Task instructions =>
Take the line containing "Toggle the Hide" and every line after it to the end of the data, and write them out exactly as they appear.

*****

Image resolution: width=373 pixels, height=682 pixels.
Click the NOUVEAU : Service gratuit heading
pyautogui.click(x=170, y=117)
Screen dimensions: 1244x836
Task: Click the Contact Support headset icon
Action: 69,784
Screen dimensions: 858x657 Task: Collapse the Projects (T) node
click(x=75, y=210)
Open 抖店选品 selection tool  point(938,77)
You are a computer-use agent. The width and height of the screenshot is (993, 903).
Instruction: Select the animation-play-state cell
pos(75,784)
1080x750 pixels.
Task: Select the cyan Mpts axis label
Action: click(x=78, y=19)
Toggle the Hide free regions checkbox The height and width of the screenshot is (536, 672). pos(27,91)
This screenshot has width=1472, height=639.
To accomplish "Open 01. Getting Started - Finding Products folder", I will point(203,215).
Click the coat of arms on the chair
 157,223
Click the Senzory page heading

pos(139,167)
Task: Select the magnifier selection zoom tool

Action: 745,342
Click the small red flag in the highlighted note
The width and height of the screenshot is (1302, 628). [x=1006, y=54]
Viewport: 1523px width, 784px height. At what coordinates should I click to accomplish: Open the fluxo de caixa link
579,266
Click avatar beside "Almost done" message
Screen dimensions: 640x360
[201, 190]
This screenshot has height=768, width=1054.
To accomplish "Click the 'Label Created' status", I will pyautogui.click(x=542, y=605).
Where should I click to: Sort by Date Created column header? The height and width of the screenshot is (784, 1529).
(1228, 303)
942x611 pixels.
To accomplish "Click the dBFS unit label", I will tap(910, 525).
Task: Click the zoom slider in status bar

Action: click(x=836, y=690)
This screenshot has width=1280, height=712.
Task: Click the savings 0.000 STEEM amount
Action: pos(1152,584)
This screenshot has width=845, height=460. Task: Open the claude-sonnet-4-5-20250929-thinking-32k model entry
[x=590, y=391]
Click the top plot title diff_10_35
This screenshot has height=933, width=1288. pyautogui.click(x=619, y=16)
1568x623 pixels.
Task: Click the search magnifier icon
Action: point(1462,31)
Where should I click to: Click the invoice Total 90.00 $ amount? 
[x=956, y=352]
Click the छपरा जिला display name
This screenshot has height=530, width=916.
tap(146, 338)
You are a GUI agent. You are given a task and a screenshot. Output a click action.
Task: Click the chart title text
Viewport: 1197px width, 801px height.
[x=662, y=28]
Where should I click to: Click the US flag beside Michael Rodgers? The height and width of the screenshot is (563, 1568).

*****

Written solution =>
Toggle the Hide free regions checkbox The height and width of the screenshot is (536, 672). pos(27,91)
This screenshot has width=1472, height=639.
To accomplish "Open 01. Getting Started - Finding Products folder", I will point(203,215).
Click the coat of arms on the chair
 157,223
Click the Senzory page heading

pos(139,167)
Task: Select the magnifier selection zoom tool

Action: 745,342
Click the small red flag in the highlighted note
The width and height of the screenshot is (1302, 628). [x=1006, y=54]
Viewport: 1523px width, 784px height. At what coordinates should I click to accomplish: Open the fluxo de caixa link
579,266
Click avatar beside "Almost done" message
Screen dimensions: 640x360
[201, 190]
This screenshot has height=768, width=1054.
To accomplish "Click the 'Label Created' status", I will pyautogui.click(x=542, y=605).
Where should I click to: Sort by Date Created column header? The height and width of the screenshot is (784, 1529).
(1228, 303)
942x611 pixels.
To accomplish "Click the dBFS unit label", I will tap(910, 525).
Task: Click the zoom slider in status bar

Action: click(x=836, y=690)
This screenshot has width=1280, height=712.
Task: Click the savings 0.000 STEEM amount
Action: pos(1152,584)
This screenshot has width=845, height=460. Task: Open the claude-sonnet-4-5-20250929-thinking-32k model entry
[x=590, y=391]
Click the top plot title diff_10_35
This screenshot has height=933, width=1288. pyautogui.click(x=619, y=16)
1568x623 pixels.
Task: Click the search magnifier icon
Action: point(1462,31)
Where should I click to: Click the invoice Total 90.00 $ amount? 
[x=956, y=352]
Click the छपरा जिला display name
This screenshot has height=530, width=916.
tap(146, 338)
You are a GUI agent. You are given a task and a screenshot. Output a click action.
Task: Click the chart title text
Viewport: 1197px width, 801px height.
[x=662, y=28]
Where should I click to: Click the US flag beside Michael Rodgers? The height and width of the screenshot is (563, 1568).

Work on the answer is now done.